WHAT IS ASKED:
Lay out the records from the line containing "Identify the location of Trump shooting." through the line containing "center [761, 230]." as a JSON list of strings, one string per line, with blank lines left out.

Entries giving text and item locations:
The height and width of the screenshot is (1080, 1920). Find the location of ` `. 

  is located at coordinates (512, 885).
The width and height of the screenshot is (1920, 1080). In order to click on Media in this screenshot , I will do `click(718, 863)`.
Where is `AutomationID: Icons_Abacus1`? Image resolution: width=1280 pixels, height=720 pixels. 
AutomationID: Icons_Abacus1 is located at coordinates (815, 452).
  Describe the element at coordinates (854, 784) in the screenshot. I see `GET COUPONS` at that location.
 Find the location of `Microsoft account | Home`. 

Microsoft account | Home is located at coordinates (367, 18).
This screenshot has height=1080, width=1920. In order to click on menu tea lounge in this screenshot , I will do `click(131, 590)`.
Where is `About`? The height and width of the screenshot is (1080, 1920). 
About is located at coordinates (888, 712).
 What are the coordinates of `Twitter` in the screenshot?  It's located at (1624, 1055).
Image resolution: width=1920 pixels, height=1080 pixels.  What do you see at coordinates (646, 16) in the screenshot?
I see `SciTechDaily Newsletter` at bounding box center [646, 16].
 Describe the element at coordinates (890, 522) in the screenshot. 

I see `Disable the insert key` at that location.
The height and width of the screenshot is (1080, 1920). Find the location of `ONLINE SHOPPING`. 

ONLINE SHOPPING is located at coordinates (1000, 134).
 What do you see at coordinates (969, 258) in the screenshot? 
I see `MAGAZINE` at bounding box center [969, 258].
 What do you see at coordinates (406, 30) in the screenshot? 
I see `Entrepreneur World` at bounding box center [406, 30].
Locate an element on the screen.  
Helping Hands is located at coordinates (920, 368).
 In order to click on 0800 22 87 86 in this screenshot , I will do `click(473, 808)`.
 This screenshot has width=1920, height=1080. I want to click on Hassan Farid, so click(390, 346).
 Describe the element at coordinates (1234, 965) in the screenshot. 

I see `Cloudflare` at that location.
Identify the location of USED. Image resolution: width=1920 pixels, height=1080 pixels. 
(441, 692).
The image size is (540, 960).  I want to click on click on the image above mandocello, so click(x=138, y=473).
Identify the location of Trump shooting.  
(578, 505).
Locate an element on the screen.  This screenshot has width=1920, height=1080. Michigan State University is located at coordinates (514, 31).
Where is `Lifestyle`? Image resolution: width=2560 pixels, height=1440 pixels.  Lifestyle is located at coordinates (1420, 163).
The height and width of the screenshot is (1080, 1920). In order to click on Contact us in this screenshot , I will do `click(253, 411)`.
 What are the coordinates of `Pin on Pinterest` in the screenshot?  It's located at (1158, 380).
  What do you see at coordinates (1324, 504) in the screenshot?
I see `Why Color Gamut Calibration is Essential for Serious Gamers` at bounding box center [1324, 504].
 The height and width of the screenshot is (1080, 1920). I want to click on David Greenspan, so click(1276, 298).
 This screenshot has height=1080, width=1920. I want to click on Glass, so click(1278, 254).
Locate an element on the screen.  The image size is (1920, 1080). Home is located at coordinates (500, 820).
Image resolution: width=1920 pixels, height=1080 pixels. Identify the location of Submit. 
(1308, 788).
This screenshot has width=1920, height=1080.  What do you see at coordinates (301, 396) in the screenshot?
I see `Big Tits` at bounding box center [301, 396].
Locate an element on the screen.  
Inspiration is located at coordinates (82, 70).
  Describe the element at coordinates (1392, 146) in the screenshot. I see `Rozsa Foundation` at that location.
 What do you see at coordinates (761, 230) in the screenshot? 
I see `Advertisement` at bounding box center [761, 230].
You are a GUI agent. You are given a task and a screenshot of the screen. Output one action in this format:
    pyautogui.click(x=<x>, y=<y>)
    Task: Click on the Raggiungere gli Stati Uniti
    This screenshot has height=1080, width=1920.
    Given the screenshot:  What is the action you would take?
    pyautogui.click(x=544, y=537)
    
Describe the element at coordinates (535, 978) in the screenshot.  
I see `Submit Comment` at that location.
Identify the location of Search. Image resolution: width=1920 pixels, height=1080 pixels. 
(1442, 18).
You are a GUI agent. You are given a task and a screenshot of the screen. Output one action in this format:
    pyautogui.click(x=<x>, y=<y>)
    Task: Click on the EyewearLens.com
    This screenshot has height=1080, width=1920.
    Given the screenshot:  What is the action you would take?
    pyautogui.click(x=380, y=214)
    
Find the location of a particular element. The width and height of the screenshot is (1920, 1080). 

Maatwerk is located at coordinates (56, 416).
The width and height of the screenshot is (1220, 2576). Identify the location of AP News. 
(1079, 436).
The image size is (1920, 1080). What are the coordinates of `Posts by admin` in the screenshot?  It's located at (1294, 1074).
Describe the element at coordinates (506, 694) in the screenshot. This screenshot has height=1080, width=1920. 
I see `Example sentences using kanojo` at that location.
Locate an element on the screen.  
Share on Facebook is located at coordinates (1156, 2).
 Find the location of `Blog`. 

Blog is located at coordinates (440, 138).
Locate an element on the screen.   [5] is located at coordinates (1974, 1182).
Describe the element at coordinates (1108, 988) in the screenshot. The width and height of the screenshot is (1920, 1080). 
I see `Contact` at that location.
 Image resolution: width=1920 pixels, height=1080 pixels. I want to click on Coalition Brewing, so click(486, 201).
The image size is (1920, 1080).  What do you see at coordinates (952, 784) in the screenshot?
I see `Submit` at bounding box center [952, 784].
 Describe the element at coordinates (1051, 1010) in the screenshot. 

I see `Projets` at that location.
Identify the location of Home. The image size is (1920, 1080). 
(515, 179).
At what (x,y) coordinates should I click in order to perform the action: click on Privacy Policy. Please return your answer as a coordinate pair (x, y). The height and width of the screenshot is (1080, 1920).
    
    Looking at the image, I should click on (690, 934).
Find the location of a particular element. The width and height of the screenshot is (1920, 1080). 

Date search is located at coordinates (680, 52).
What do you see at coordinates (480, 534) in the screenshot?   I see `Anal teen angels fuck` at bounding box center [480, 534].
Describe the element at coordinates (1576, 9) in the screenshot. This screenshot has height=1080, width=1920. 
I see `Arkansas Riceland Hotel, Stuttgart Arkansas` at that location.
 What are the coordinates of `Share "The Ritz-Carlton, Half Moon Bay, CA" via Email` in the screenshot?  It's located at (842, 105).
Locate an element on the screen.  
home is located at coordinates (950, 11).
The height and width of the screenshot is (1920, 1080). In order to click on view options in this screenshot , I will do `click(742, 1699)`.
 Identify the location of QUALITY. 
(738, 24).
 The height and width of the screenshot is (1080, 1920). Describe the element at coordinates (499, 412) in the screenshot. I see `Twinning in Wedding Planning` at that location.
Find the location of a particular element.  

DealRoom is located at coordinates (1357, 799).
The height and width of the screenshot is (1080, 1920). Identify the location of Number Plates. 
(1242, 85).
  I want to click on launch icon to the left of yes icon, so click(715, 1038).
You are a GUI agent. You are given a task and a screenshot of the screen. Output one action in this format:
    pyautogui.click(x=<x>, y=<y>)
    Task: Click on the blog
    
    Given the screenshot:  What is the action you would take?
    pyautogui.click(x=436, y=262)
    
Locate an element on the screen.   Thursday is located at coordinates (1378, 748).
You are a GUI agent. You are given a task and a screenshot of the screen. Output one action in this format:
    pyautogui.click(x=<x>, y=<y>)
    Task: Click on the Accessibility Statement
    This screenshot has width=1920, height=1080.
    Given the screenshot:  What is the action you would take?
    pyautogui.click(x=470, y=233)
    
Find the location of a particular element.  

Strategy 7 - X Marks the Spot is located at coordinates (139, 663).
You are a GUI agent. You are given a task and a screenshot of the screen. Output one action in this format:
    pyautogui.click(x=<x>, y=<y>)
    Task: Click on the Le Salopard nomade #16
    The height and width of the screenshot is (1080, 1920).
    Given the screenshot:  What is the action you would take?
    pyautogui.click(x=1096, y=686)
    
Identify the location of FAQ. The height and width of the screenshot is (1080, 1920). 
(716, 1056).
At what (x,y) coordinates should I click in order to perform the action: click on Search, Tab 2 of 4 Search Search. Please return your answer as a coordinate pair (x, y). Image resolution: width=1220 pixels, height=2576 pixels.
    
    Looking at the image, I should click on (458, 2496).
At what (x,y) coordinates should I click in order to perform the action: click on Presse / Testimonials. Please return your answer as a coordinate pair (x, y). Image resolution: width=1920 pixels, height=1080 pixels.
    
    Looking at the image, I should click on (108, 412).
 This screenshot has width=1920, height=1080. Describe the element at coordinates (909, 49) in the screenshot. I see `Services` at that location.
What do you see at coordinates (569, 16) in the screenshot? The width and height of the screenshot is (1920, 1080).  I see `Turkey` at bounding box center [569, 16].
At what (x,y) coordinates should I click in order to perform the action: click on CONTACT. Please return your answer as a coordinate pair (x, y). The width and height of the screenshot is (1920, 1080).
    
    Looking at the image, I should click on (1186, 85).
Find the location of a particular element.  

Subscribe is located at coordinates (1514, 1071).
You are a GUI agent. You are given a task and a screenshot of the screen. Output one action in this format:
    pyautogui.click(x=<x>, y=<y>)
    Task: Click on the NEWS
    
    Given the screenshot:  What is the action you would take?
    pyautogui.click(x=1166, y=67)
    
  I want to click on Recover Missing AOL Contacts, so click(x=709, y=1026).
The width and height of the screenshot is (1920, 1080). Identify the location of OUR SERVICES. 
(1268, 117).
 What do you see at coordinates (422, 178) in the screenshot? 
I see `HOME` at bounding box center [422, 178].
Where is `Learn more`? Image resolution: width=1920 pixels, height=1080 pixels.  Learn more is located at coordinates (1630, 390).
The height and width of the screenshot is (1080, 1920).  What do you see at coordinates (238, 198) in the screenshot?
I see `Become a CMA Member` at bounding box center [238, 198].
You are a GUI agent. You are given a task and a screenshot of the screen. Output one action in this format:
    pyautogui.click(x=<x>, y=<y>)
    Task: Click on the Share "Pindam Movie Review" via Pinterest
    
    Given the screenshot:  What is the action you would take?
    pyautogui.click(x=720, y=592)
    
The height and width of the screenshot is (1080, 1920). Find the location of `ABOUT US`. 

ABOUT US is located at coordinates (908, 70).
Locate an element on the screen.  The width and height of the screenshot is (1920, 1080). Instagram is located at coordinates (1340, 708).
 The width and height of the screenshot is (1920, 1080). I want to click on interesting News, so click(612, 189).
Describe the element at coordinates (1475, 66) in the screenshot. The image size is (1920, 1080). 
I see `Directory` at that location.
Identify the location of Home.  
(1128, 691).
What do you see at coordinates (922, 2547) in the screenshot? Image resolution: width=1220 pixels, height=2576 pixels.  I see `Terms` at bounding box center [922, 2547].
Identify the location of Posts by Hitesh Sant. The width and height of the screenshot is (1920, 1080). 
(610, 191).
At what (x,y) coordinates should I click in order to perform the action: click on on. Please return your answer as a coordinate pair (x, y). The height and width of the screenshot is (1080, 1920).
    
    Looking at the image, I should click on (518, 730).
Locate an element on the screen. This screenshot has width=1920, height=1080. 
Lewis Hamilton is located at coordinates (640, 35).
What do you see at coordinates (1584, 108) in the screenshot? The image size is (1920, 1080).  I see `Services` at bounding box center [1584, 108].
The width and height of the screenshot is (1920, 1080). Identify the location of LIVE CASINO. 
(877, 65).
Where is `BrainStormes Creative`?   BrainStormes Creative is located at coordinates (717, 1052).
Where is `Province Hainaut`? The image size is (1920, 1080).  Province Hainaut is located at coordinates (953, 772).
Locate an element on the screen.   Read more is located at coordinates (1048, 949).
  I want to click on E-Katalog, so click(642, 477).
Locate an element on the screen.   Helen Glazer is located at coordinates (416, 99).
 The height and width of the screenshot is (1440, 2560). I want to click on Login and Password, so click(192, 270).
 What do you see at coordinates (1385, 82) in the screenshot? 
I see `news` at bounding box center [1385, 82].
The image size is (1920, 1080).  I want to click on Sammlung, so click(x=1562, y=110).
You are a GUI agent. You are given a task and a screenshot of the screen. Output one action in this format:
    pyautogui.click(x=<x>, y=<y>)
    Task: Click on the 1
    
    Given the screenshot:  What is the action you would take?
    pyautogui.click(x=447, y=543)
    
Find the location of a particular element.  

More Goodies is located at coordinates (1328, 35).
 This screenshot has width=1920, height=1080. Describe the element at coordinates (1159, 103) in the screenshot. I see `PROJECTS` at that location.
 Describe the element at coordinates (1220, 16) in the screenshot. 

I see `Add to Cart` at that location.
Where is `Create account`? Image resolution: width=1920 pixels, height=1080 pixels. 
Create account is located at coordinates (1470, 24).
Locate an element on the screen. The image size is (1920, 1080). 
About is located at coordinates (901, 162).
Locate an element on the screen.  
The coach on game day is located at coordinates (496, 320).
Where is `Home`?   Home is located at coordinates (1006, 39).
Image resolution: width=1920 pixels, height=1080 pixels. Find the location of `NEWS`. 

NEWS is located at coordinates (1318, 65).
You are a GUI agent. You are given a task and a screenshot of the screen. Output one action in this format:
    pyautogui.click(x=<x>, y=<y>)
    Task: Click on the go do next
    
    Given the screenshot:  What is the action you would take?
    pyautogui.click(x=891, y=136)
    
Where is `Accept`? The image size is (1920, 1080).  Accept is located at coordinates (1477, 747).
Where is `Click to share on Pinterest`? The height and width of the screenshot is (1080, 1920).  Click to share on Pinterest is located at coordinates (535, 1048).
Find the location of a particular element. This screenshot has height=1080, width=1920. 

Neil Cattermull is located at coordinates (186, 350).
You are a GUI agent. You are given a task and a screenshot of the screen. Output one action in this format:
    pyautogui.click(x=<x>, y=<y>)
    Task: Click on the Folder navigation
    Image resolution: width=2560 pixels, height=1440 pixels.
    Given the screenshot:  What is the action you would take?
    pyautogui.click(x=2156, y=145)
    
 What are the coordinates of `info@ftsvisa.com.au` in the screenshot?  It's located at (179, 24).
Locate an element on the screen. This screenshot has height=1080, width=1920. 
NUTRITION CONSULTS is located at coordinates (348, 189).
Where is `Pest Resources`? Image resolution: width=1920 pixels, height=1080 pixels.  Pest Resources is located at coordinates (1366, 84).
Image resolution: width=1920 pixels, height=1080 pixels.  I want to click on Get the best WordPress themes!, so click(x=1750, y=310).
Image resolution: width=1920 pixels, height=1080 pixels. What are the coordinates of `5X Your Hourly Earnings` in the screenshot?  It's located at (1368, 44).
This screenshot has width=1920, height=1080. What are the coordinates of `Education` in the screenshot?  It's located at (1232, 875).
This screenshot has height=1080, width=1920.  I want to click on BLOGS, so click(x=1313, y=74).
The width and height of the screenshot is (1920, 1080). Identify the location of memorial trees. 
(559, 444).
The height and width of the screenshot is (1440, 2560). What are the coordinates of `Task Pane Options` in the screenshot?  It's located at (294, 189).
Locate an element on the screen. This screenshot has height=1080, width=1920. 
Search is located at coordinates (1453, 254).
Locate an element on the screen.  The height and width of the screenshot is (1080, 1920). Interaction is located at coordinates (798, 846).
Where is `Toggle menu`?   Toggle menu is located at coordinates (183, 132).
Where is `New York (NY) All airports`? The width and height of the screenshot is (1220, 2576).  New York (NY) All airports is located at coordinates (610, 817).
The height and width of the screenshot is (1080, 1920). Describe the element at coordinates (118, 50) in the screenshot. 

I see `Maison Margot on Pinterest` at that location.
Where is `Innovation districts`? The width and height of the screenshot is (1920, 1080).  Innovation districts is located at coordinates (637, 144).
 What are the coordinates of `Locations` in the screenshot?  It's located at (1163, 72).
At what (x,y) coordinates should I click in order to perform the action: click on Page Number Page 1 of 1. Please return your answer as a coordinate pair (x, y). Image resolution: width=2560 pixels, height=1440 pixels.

TASK RESPONSE:
[
  "Identify the location of Trump shooting.  ",
  "(578, 505).",
  "Locate an element on the screen.  This screenshot has width=1920, height=1080. Michigan State University is located at coordinates (514, 31).",
  "Where is `Lifestyle`? Image resolution: width=2560 pixels, height=1440 pixels.  Lifestyle is located at coordinates (1420, 163).",
  "The height and width of the screenshot is (1080, 1920). In order to click on Contact us in this screenshot , I will do `click(253, 411)`.",
  " What are the coordinates of `Pin on Pinterest` in the screenshot?  It's located at (1158, 380).",
  "  What do you see at coordinates (1324, 504) in the screenshot?",
  "I see `Why Color Gamut Calibration is Essential for Serious Gamers` at bounding box center [1324, 504].",
  " The height and width of the screenshot is (1080, 1920). I want to click on David Greenspan, so click(1276, 298).",
  " This screenshot has height=1080, width=1920. I want to click on Glass, so click(1278, 254).",
  "Locate an element on the screen.  The image size is (1920, 1080). Home is located at coordinates (500, 820).",
  "Image resolution: width=1920 pixels, height=1080 pixels. Identify the location of Submit. ",
  "(1308, 788).",
  "This screenshot has width=1920, height=1080.  What do you see at coordinates (301, 396) in the screenshot?",
  "I see `Big Tits` at bounding box center [301, 396].",
  "Locate an element on the screen.  ",
  "Inspiration is located at coordinates (82, 70).",
  "  Describe the element at coordinates (1392, 146) in the screenshot. I see `Rozsa Foundation` at that location.",
  " What do you see at coordinates (761, 230) in the screenshot? ",
  "I see `Advertisement` at bounding box center [761, 230]."
]